Sydni Lester, a senior basketball player at Southern Connecticut State University, last saw Hamlett during the summer of 2014, when she said he was behaving as usual. “He was his regular self, he was totally fine,” she said. Lester’s recollection runs counter to the account given by his mother, Okereke and Mangini.

When Lester heard about Hamlett’s disappearance, she couldn’t believe it.

“I was upset at first, I thought like maybe his phone died and maybe, you know, he lost it or maybe, you know, it was off the charger,” Lester said. She remembered thinking at the time. “Oh Timothy, he’ll be home. He might have just stepped out and forgot to tell his parents.”

Mosley had a similar reaction. “When I heard the news, I was pretty much shocked because I knew Timothy was a good kid,” he said. “I was just speechless.”

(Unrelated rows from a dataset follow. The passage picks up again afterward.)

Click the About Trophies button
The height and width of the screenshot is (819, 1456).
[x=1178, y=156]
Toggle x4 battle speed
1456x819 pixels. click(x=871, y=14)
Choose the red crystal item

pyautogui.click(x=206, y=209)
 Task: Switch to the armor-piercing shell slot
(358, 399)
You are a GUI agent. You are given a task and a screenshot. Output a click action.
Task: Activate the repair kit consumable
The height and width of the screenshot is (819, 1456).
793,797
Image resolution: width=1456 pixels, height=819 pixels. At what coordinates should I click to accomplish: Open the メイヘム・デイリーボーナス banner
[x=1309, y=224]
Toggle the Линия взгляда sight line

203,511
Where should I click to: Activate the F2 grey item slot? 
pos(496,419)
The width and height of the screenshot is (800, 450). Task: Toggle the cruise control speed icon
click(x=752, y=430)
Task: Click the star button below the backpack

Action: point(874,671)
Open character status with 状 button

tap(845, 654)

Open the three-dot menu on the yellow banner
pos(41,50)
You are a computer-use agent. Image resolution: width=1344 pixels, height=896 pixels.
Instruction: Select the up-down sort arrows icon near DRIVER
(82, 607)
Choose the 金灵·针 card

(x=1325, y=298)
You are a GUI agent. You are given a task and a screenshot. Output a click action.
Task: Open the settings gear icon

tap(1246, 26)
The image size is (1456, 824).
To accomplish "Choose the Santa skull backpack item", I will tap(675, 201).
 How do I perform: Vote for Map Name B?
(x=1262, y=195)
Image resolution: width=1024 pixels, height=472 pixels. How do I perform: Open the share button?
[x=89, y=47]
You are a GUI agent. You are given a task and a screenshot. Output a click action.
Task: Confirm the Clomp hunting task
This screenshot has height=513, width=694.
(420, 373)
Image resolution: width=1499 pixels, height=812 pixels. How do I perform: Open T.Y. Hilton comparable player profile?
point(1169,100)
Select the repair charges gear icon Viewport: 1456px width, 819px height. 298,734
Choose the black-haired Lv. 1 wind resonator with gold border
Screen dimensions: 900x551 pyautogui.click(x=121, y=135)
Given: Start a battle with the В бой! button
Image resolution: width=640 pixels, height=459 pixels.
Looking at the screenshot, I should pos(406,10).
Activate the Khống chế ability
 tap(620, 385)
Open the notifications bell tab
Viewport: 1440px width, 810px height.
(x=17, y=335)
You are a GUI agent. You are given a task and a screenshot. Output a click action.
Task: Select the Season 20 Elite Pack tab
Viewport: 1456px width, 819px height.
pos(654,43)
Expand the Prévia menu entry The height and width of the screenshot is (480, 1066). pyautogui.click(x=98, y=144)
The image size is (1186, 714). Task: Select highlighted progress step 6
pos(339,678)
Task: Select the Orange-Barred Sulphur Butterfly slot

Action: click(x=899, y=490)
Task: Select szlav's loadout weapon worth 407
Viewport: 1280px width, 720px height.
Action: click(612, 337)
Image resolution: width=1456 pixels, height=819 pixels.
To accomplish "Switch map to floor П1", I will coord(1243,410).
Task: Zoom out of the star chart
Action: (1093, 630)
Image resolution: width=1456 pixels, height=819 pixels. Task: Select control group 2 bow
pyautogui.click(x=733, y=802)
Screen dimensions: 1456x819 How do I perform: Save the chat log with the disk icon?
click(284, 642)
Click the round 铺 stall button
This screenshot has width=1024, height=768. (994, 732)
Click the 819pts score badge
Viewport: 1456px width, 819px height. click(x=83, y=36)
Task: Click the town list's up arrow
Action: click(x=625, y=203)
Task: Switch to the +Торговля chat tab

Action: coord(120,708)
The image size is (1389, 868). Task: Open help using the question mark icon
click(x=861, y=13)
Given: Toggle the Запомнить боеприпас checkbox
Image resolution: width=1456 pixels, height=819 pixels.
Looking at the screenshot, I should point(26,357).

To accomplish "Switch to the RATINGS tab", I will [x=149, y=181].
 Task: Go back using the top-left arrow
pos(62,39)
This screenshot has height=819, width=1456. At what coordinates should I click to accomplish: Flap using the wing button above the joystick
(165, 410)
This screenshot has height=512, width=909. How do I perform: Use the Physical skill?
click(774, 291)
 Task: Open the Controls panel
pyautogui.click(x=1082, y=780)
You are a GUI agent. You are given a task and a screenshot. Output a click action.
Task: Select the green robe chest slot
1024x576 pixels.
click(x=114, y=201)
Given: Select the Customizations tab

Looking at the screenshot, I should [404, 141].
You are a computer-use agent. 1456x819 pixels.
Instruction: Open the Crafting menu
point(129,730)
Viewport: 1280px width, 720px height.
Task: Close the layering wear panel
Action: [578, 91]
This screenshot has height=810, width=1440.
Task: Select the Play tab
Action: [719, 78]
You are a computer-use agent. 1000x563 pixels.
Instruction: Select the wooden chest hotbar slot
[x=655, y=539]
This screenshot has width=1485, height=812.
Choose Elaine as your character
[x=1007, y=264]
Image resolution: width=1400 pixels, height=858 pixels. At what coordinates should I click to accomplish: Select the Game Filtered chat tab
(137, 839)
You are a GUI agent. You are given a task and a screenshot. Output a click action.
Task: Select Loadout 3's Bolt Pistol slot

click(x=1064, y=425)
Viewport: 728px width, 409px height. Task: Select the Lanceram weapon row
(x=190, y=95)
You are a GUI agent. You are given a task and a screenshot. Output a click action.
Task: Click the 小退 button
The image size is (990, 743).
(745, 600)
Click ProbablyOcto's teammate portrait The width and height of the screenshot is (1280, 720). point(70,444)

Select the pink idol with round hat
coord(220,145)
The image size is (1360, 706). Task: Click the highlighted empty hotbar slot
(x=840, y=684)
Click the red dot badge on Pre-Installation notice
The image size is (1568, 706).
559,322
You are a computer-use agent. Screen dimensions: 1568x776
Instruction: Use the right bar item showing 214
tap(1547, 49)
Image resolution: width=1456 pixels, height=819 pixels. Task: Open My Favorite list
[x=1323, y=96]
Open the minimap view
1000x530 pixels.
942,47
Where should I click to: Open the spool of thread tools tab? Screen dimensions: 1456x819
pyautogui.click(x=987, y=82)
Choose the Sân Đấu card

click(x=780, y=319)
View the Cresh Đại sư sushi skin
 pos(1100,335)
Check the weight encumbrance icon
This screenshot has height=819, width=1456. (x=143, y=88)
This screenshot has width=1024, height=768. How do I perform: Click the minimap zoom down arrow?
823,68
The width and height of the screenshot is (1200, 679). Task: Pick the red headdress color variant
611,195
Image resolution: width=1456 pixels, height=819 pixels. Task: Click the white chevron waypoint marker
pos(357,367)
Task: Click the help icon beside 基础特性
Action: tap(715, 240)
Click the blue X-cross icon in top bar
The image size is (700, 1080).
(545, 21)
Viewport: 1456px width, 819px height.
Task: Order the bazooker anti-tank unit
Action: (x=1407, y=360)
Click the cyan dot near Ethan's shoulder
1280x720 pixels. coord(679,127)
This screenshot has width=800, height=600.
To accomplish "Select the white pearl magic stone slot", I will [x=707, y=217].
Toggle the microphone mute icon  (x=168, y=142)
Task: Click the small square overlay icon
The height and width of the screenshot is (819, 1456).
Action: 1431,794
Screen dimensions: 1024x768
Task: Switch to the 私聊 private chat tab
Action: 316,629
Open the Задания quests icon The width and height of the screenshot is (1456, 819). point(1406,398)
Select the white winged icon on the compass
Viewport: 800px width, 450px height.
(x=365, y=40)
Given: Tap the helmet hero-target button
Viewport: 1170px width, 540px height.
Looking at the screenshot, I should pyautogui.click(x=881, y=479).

“Oh my God, I was shocked,” Landro said. “I think I was sleeping and I woke up the next morning and saw texts from my friends and I was shocked, I didn’t know what to say.”

When Hamlett left campus in the fall, “there was no big goodbye, it was kind of him leaving us hoping that he would be back next semester,” Mangini said. “I just want to see him around again. I would love for him to come back to live with us.”